Exercise directions: Whenever a line carries the word "named", pull it out of the entries.

Data records:
* * * * *

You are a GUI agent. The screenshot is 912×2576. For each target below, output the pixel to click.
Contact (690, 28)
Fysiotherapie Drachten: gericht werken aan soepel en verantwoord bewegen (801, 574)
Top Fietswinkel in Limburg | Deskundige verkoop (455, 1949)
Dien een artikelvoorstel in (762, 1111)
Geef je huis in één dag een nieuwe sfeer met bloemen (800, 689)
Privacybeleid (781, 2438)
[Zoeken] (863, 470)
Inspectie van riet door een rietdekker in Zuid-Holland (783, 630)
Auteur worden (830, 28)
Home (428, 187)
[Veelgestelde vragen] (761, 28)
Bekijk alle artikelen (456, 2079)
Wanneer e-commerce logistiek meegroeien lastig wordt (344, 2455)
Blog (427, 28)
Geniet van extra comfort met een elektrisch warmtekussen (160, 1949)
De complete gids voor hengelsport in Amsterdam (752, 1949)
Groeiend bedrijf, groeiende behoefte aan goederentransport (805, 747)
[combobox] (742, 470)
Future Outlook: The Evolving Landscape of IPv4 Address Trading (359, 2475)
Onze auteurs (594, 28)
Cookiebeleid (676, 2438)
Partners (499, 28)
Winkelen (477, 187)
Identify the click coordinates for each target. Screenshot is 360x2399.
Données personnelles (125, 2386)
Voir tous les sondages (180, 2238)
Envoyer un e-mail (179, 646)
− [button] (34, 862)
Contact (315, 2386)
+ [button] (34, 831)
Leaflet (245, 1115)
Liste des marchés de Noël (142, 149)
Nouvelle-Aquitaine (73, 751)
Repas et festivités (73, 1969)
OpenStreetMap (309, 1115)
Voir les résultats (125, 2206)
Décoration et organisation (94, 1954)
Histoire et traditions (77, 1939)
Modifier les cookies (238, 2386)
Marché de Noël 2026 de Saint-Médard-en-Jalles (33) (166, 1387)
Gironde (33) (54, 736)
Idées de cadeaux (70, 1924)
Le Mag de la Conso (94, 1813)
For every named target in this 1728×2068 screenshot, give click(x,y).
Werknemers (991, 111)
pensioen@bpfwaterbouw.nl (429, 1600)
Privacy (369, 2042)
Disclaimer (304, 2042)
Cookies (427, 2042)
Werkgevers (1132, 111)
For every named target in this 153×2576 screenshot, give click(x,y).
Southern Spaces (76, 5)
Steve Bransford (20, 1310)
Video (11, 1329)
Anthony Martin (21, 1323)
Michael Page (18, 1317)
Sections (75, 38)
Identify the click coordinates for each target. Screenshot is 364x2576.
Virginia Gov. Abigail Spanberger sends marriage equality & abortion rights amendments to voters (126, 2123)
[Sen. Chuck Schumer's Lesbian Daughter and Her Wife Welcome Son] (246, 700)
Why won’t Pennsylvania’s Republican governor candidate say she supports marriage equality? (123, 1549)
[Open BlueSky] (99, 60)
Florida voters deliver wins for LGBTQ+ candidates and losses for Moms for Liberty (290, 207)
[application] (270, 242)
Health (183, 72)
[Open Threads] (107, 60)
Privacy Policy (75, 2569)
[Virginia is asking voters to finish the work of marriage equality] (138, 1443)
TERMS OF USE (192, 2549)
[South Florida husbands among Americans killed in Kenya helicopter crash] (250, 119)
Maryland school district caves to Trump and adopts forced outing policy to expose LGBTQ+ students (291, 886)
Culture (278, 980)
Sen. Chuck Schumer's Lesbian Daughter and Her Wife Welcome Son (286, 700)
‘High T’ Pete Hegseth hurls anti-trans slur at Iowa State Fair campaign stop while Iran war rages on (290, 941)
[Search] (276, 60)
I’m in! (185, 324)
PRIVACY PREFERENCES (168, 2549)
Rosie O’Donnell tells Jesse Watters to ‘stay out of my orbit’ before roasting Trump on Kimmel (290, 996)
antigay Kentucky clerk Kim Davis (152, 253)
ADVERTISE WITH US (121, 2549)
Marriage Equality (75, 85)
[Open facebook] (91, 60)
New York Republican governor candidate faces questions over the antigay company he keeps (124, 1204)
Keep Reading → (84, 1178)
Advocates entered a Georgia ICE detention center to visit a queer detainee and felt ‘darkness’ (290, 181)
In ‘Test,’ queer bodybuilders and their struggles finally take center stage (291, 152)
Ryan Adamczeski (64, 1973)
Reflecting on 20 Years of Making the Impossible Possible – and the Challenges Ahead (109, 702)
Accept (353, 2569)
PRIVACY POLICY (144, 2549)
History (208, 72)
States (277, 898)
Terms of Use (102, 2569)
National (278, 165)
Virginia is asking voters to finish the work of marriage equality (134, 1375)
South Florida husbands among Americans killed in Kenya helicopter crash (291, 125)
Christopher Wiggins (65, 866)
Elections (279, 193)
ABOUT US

* * * * *

Output of the exercise:
For every named target in this 1728×2068 screenshot, give click(x,y).
For every named target in this 153×2576 screenshot, give click(x,y).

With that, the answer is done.